Heritrix is an open-source, extensible web crawler developed by the Internet Archive for archival-quality, large-scale web harvesting. It is designed to respect website politeness policies like `robots.txt` and capture web content faithfully for long-term preservation. The project addresses the need for a reliable, scalable tool to archive digital culture for future researchers and generations.
Institutions, researchers, and developers focused on web archiving, digital preservation, and large-scale data collection, such as libraries, archives, and academic projects.
Developers choose Heritrix for its proven scalability, archival-quality focus, and built-in respect for website policies, backed by the Internet Archive's expertise. Its extensible architecture allows customization for specific preservation needs, making it a trusted tool in the digital heritage community.
Heritrix is the Internet Archive's open-source, extensible, web-scale, archival-quality web crawler project.
Open-Awesome is built by the community, for the community. Submit a project, suggest an awesome list, or help improve the catalog on GitHub.
Designed to capture complete, faithful representations of web content for long-term preservation, as emphasized in its philosophy of treating the web as cultural heritage.

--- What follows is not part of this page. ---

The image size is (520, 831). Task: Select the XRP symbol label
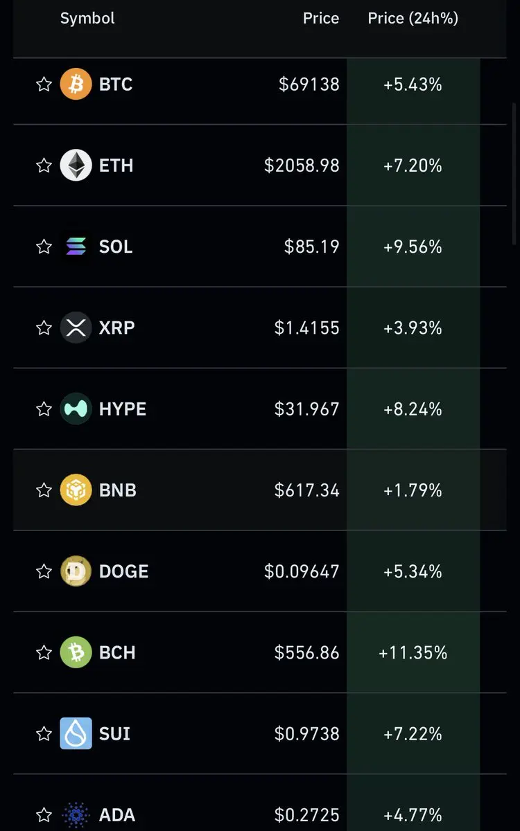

Engineered for web-scale harvesting, capable of handling massive crawl tasks suitable for institutions like the Internet Archive, as highlighted in its key features.
Offers a modular architecture with detailed developer documentation and REST API, allowing customization through new components for specific preservation needs.
Respects robots.txt and META nofollow tags by default, promoting ethical crawling practices with configurable politeness settings, as stressed in the README.
Requires detailed job configuration via XML or properties files, which can be overwhelming for users unfamiliar with Java-based systems, despite documentation.
Being Java-based necessitates JVM installation and management, adding resource and setup overhead compared to lighter, language-agnostic alternatives.
Out-of-the-box, it primarily captures static HTML, struggling with JavaScript-rendered content without integrating additional tools like headless browsers.